WORK INSTRUCTIONS:
Skipping all images, output the listing word for word.

MATERIAL FOR THIS EXERCISE:
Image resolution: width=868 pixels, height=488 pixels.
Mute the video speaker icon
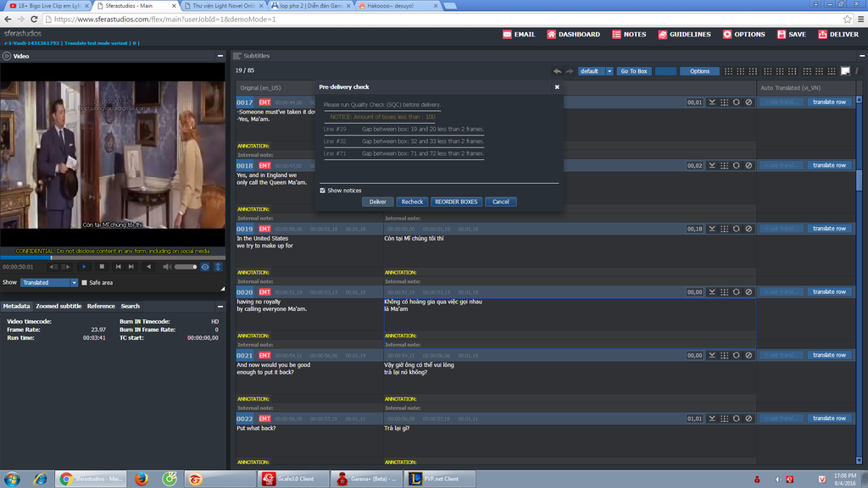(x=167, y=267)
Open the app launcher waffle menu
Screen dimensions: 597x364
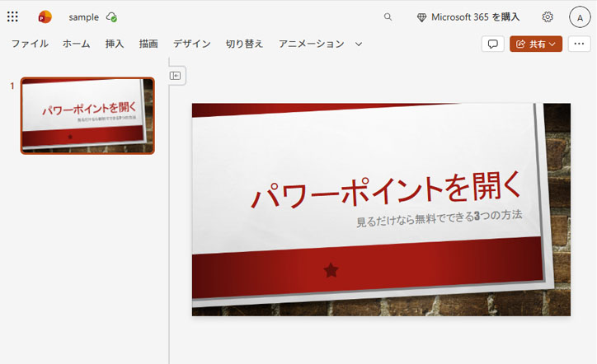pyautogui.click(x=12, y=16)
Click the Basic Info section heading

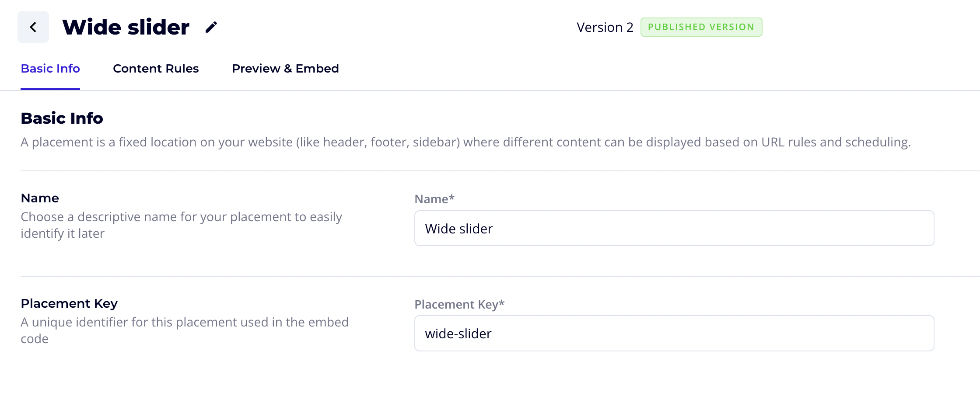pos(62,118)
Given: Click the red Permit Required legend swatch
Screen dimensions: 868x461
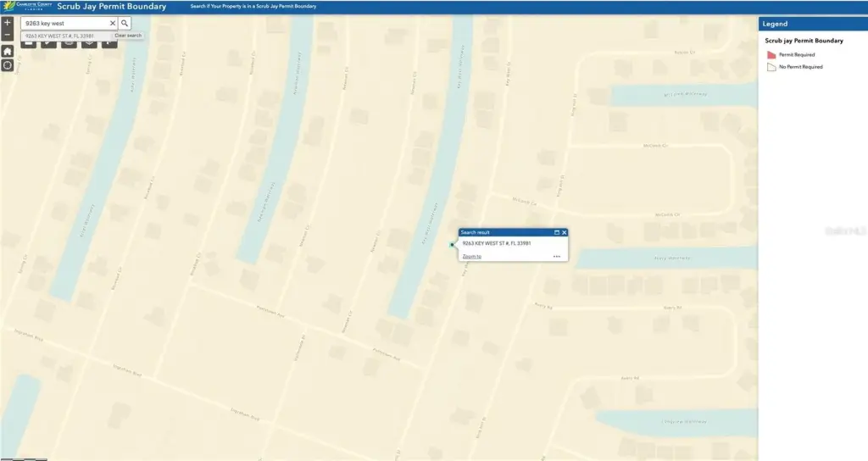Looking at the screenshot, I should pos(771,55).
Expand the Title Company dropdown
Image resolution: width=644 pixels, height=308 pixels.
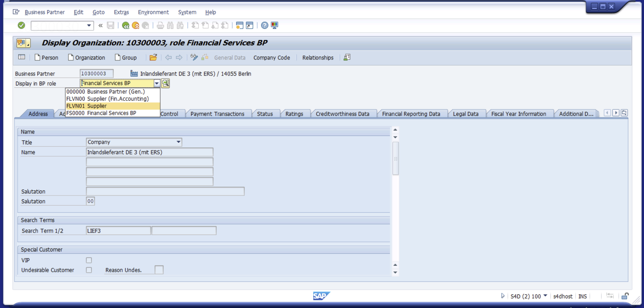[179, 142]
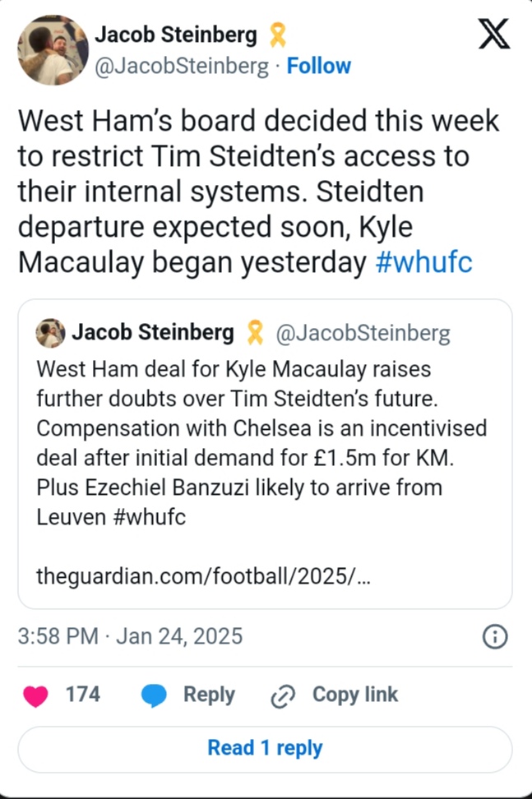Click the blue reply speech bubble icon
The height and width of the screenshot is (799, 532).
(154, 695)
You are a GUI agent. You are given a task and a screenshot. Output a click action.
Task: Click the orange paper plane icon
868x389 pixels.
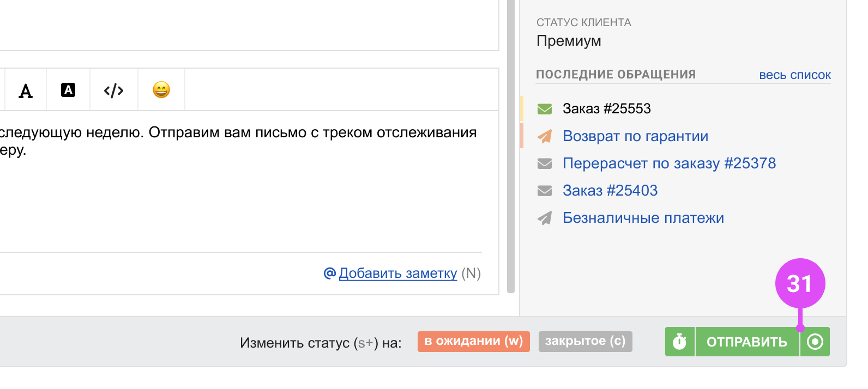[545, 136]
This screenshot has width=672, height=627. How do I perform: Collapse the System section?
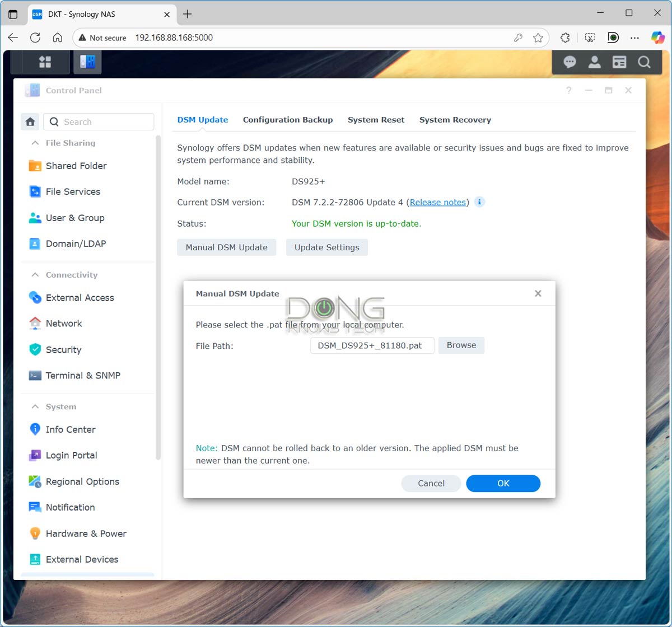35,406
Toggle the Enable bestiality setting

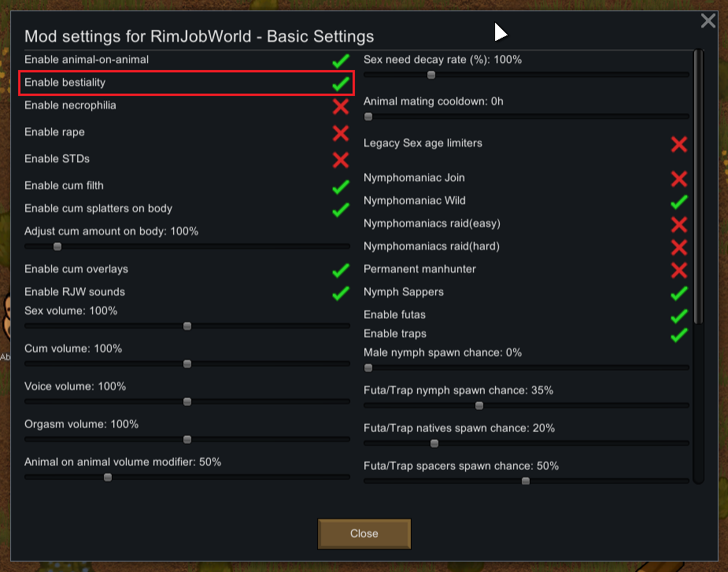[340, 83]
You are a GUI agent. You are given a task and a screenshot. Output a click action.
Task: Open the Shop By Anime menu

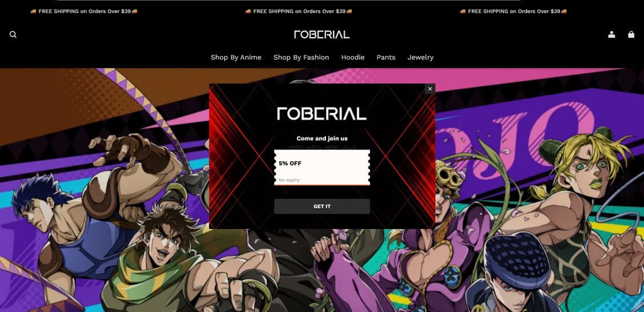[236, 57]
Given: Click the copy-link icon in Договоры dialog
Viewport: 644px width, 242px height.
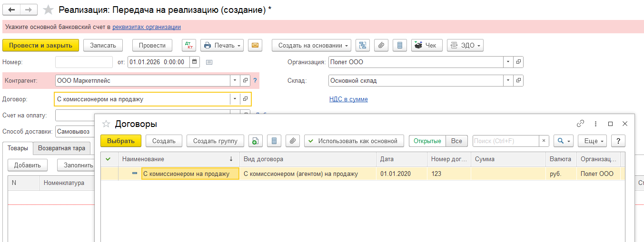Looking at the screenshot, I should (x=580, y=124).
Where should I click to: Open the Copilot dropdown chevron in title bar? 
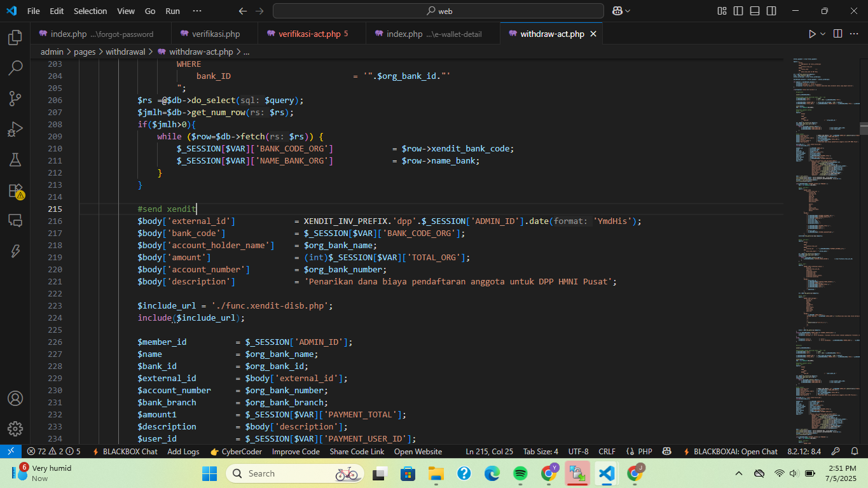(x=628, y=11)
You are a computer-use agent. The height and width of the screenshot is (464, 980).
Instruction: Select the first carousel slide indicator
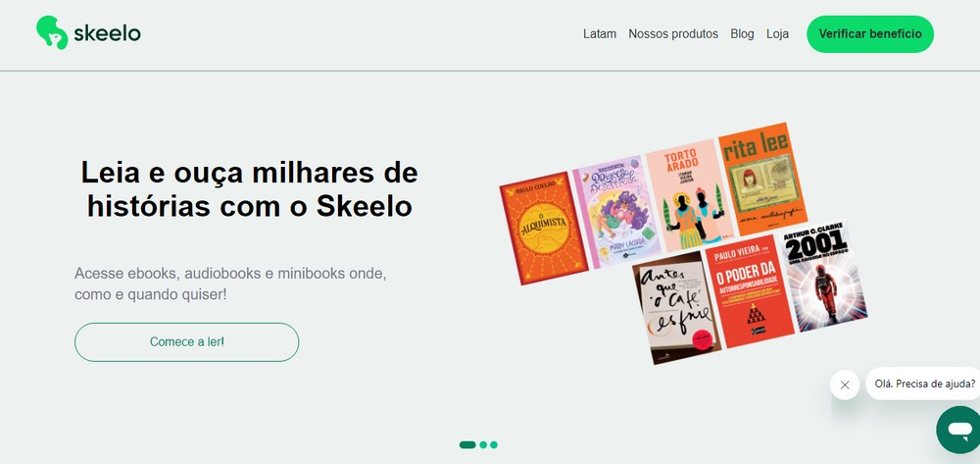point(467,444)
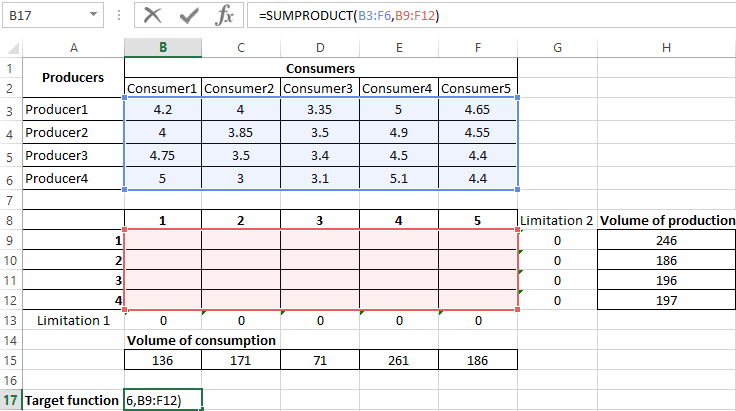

EXPECTED OUTPUT:
Image resolution: width=868 pixels, height=488 pixels.
Mute the video speaker icon
(x=167, y=267)
Open the app launcher waffle menu
Screen dimensions: 597x364
pyautogui.click(x=12, y=16)
Click the Basic Info section heading

pos(62,118)
Given: Click the red Permit Required legend swatch
Screen dimensions: 868x461
Looking at the screenshot, I should pos(771,55).
Expand the Title Company dropdown
Image resolution: width=644 pixels, height=308 pixels.
[179, 142]
Click the blue reply speech bubble icon
The height and width of the screenshot is (799, 532).
(154, 695)
You are a GUI agent. You are given a task and a screenshot. Output a click action.
Task: Click the orange paper plane icon
868x389 pixels.
[545, 136]
This screenshot has width=672, height=627. How do I perform: Collapse the System section?
35,406
Toggle the Enable bestiality setting

[340, 83]
You are a GUI agent. You are given a task and a screenshot. Output a click action.
Task: Open the Shop By Anime menu

[236, 57]
Given: Click the copy-link icon in Договоры dialog
Viewport: 644px width, 242px height.
Looking at the screenshot, I should (x=580, y=124).
Where should I click to: Open the Copilot dropdown chevron in title bar? 
(x=628, y=11)
You are a computer-use agent. The height and width of the screenshot is (464, 980).
Instruction: Select the first carousel slide indicator
point(467,444)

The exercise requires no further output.